Verne Ullom

Biographical details
- Born: March 16, 1922 Cincinnati, Ohio, U.S.
- Died: August 11, 1976 (aged 54) San Francisco, California, U.S.

Playing career

Football
- 1940–1943: Cincinnati
- Position: End

Coaching career (HC unless noted)

Football
- 1945–1952: Taylor HS (OH)
- 1953: Virginia (freshman backfield)
- 1954: Virginia (ends)
- 1955: Virginia (line)
- 1956–1957: Bates (line)
- 1958–1959: Principia Upper School (MO)
- 1960: Principia College (line)
- 1961: Columbia (line)
- 1963–1965: Colby (freshmen)
- 1966: Colby (defense)

Wrestling
- 1954: Virginia

Basketball
- 1945–1953: Taylor HS (OH)
- 1956–1958: Bates
- 1958–1960: Principia Upper School (MO)
- 1960–1961: Principia College
- 1962–1963: Bates
- 1963–1965: Colby (freshmen)
- 1965–1967: Colby

Baseball
- 1946–1953: Taylor HS (OH)
- 1961: Principia College
- 1964–1965: Colby (freshmen)

Administrative career (AD unless noted)
- 1958–1960: Principia Upper School (MO)

Accomplishments and honors

Championships
- Basketball 2 MIAA (1966–1967)

= Verne Ullom =

American athlete and coach (1922–1976)

Verne R. Ullom (March 16, 1922 – August 11, 1976) was an American football player and coach. Ullom played end for the Cincinnati Bearcats football team and was drafted in the fifth round of the 1944 NFL draft. He went on to have a career as an assistant football coach at the high school and college level and was also the head wrestling coach at Virginia and the head men's basketball coach at Bates, Principia, and Colby.

==Playing career==
Ullom lettered in football, baseball, and basketball at the University of Cincinnati. He was drafted by the Brooklyn Tigers in the fifth round of the 1944 NFL draft.

==Coaching==
From 1945 to 1953, Ullom was the head football, basketball, and baseball coach at Taylor High School. His football teams compiled a 59-13-1 record and his basketball teams won 89% of their games.

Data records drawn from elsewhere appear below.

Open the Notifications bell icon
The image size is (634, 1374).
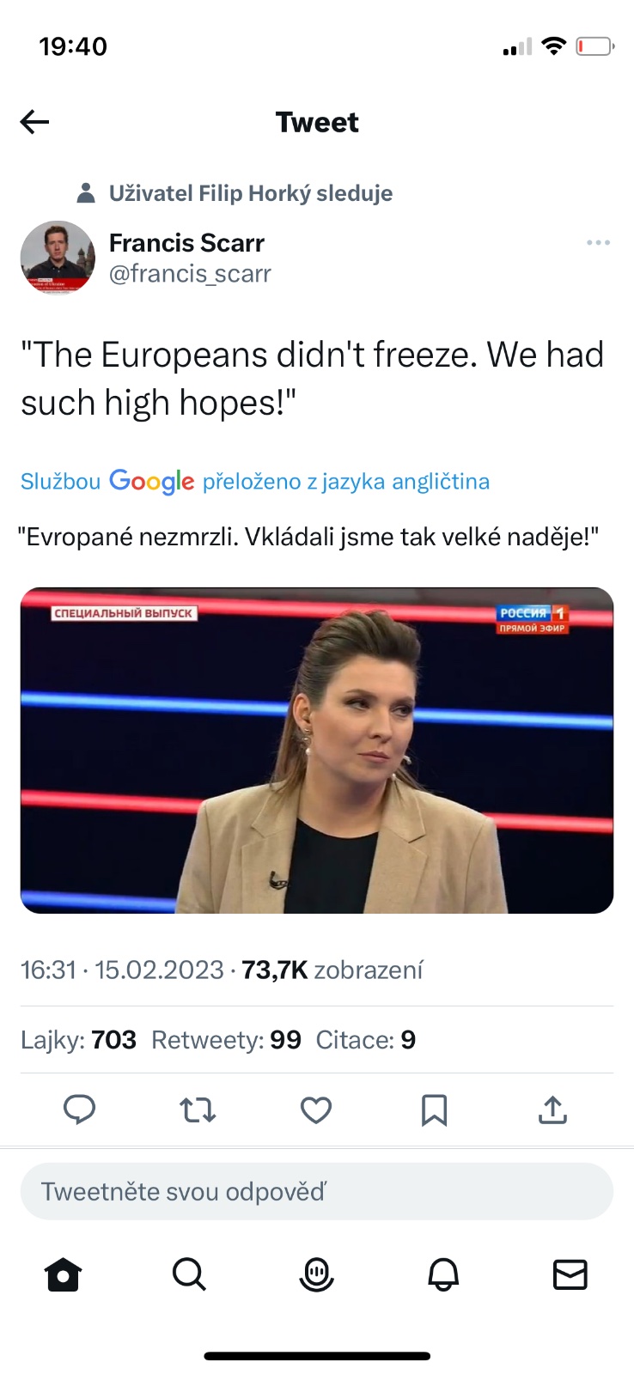443,1274
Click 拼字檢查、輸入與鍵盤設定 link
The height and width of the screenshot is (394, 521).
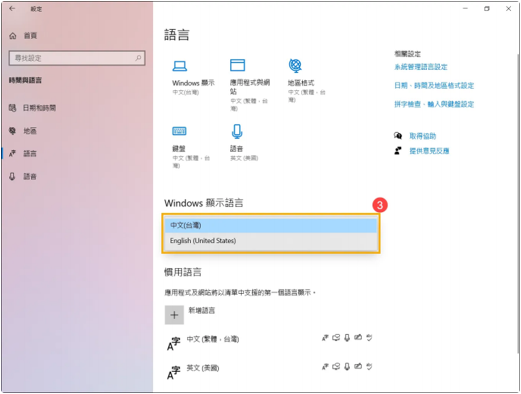pos(434,104)
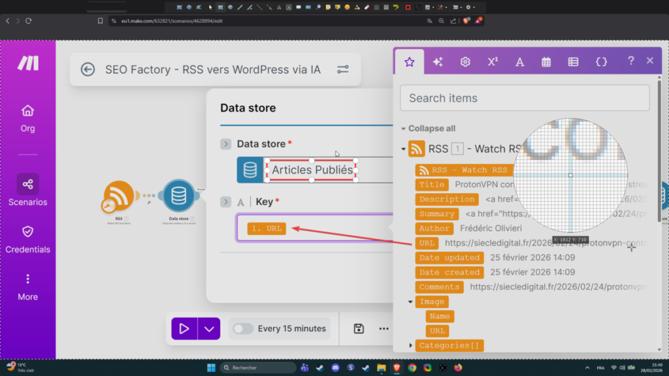Open the scenario settings sliders icon
The width and height of the screenshot is (669, 376).
pos(342,69)
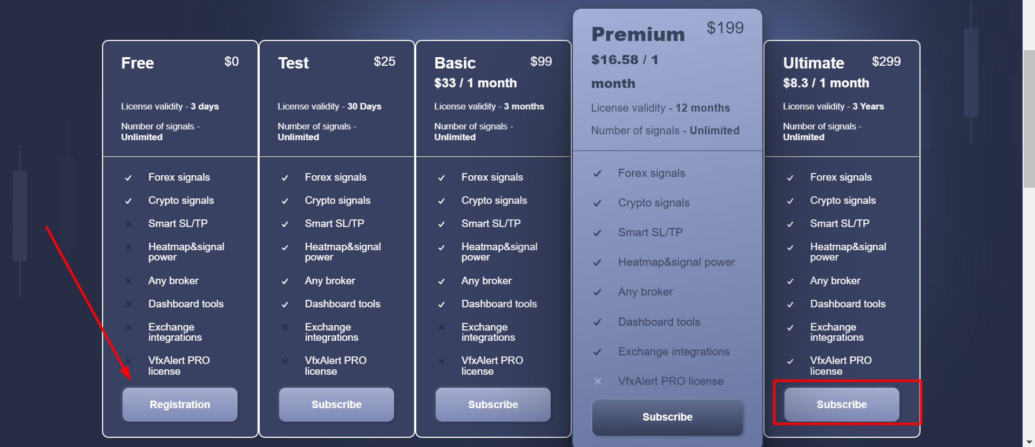Screen dimensions: 1035x447
Task: Subscribe to the Premium plan
Action: point(667,417)
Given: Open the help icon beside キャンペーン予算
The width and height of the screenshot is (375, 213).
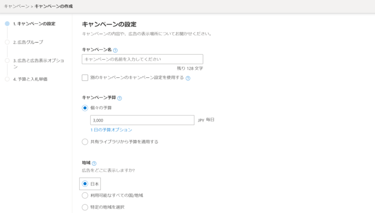Looking at the screenshot, I should [x=119, y=98].
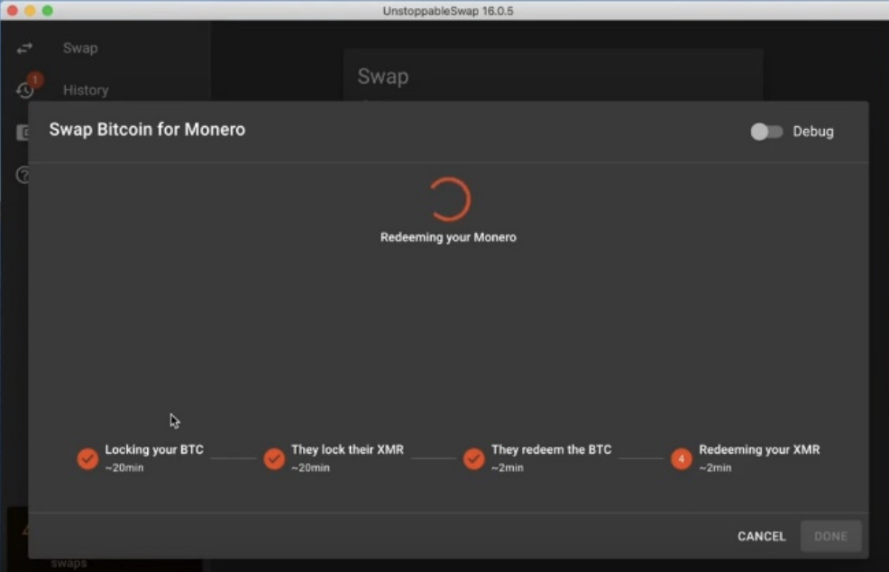Select the checkmark on They redeem the BTC
The height and width of the screenshot is (572, 889).
coord(474,458)
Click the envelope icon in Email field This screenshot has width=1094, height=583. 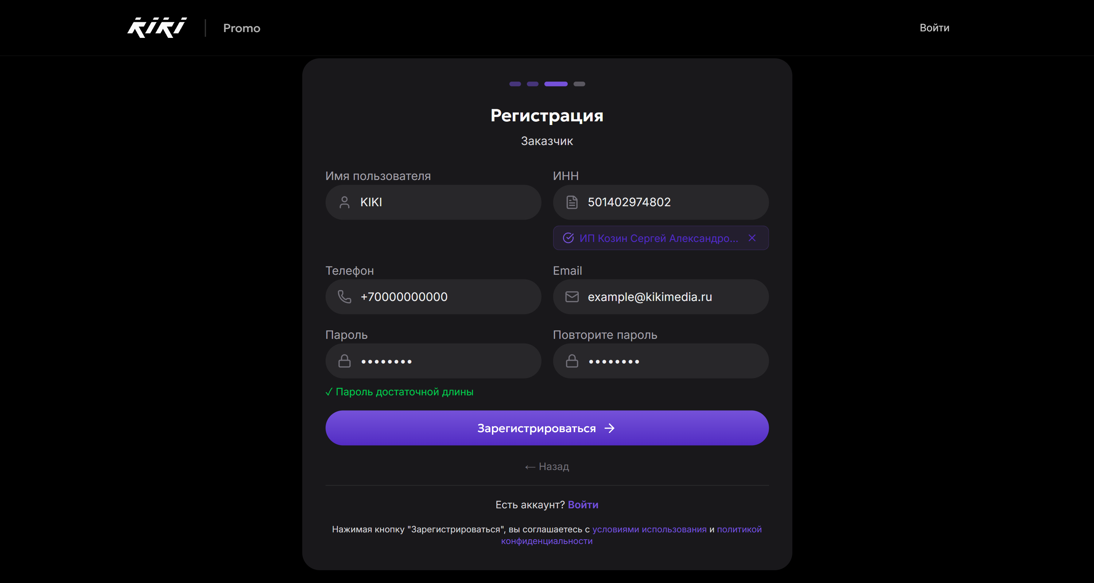[x=572, y=297]
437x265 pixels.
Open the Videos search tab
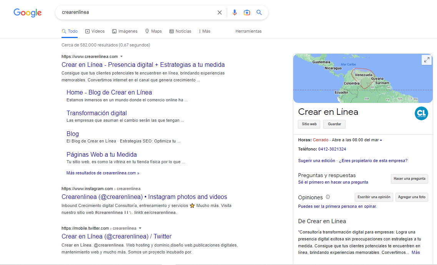click(x=95, y=31)
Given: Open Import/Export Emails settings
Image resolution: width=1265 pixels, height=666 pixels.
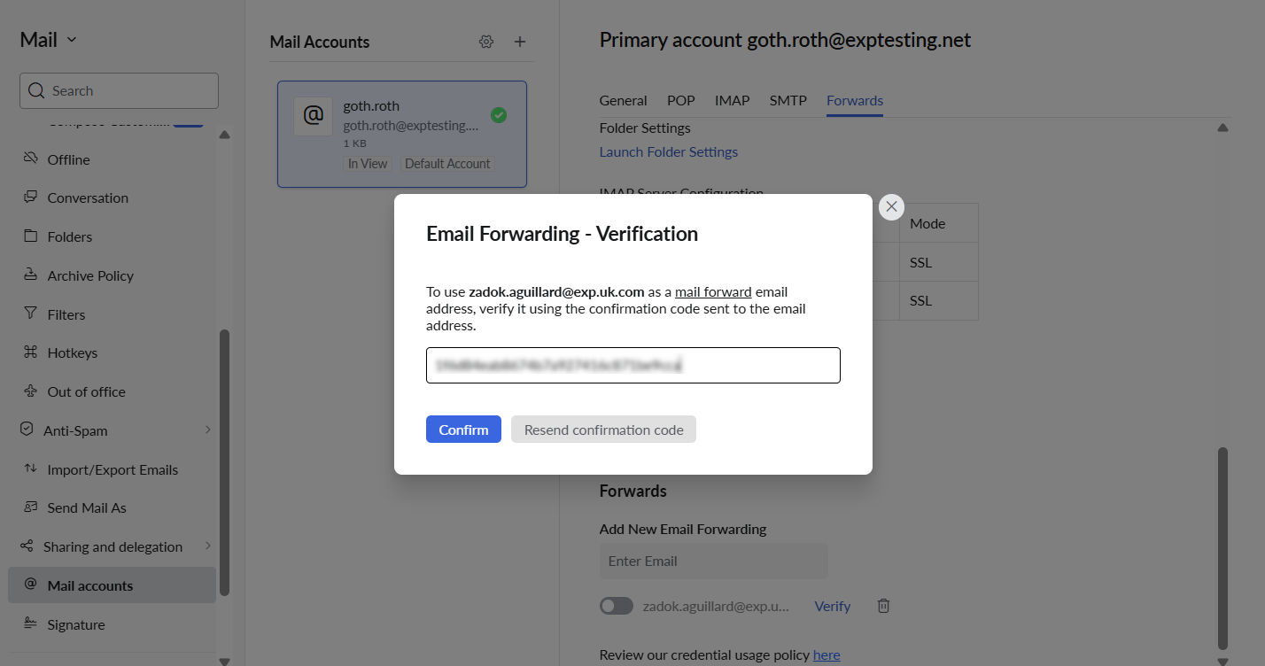Looking at the screenshot, I should 113,469.
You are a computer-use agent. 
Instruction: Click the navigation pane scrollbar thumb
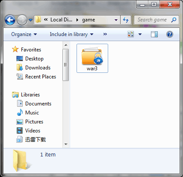[65, 65]
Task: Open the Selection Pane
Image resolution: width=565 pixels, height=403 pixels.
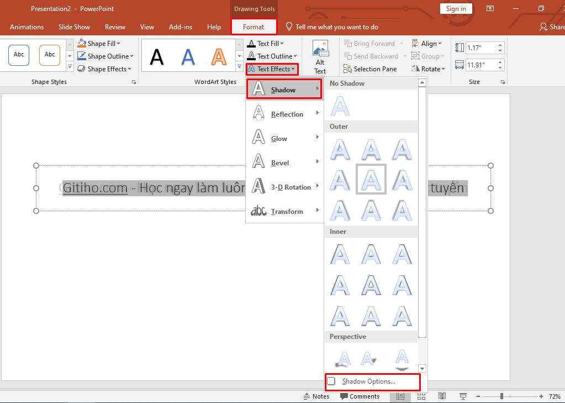Action: pos(370,69)
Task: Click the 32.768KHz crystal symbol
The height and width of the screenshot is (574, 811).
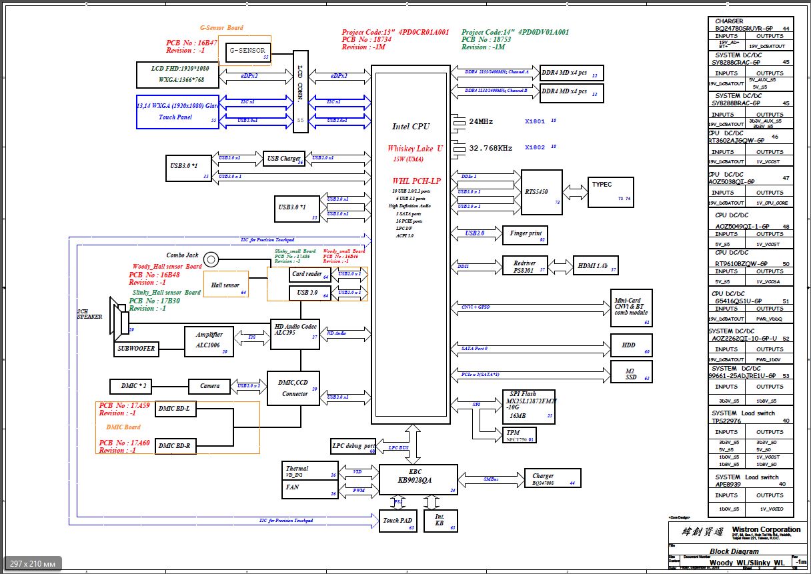Action: coord(460,147)
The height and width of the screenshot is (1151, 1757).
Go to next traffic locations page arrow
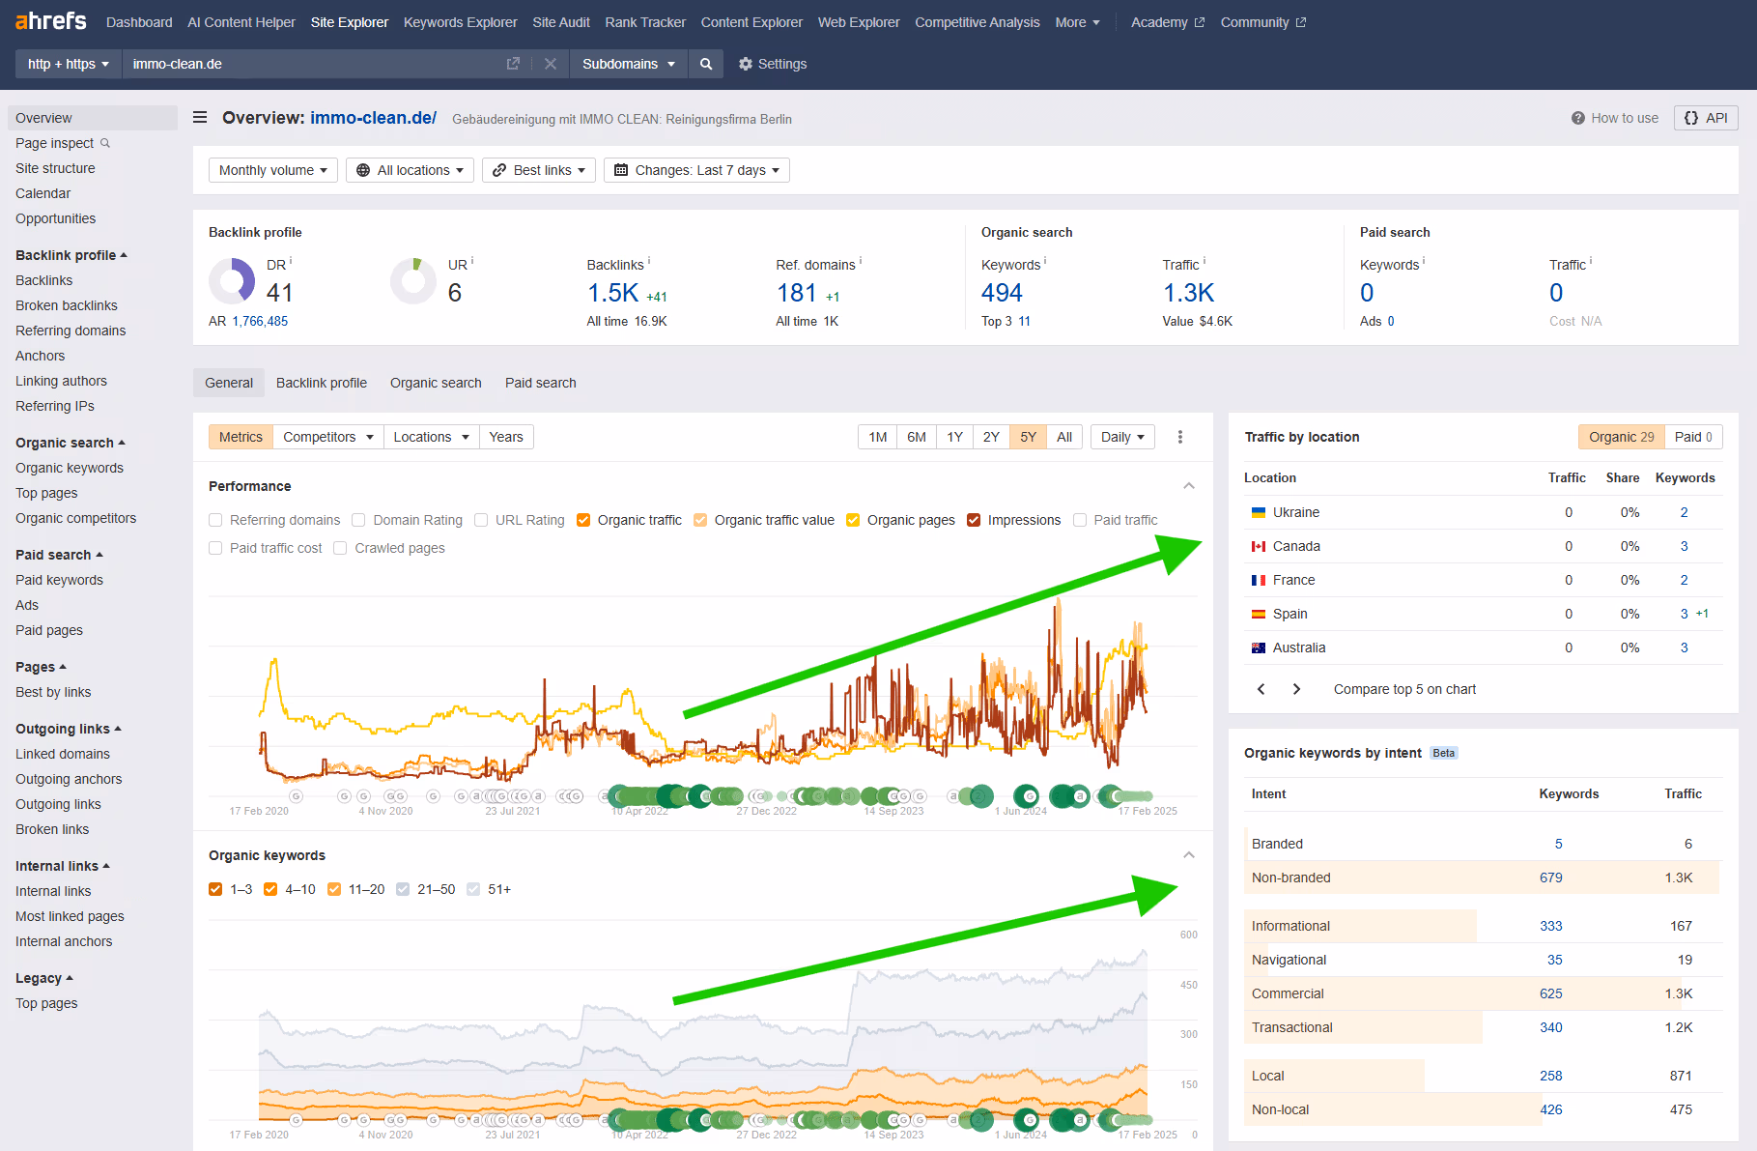1296,689
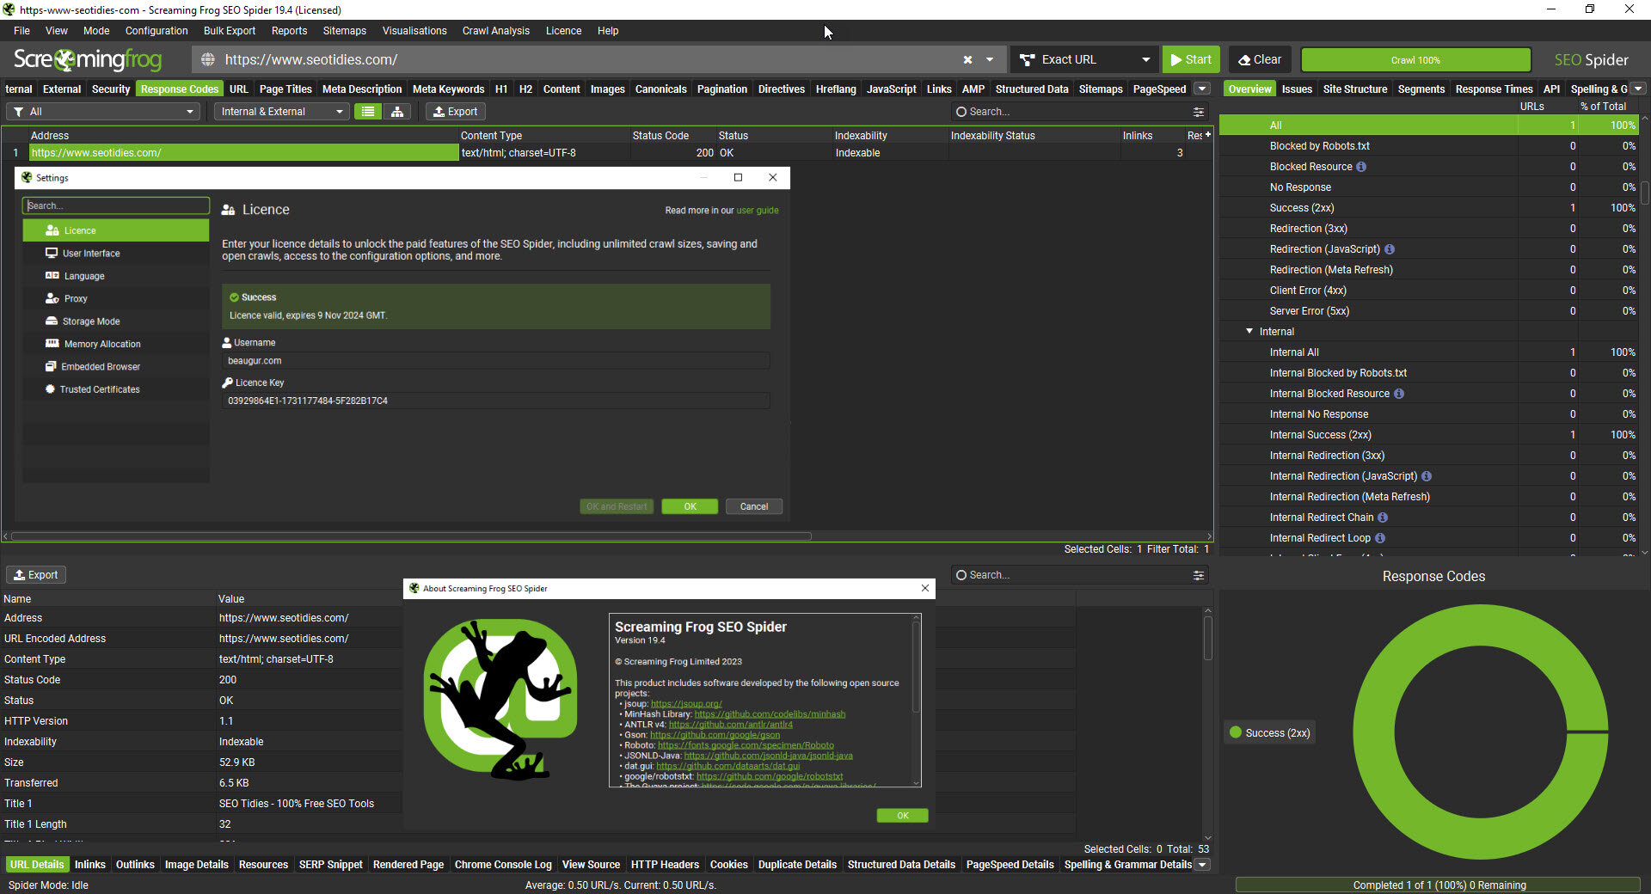This screenshot has width=1651, height=894.
Task: Add a column with the plus icon
Action: point(1207,135)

In 1953, he became the freshman backfield coach and varsity wrestling coach at Virginia. He became the varsity end coach in 1954 and was the defensive line coach in 1955. In 1955, he was a scout for the Cincinnati Redlegs. In 1956, he became the head basketball coach and assistant football coach at Bates. In 1958, Ullom became the athletic director at the Principia Upper School, succeeding Jim Crafton. He later moved to Principia College, where he was the head baseball and basketball coach and was an assistant football coach. He was the line coach at Columbia during the 1961 season. He returned to Bates during the 1962–63 season to fill in for head basketball coach Bob Peck, who was on sabbatical. When Peck returned, Ullom moved to Bates' rival, Colby, as freshman football, basketball, and baseball coach. He became the varsity basketball coach in 1965 and led the Mules to two Maine Intercollegiate Athletic Association titles. In 1967, he moved to intramural sports.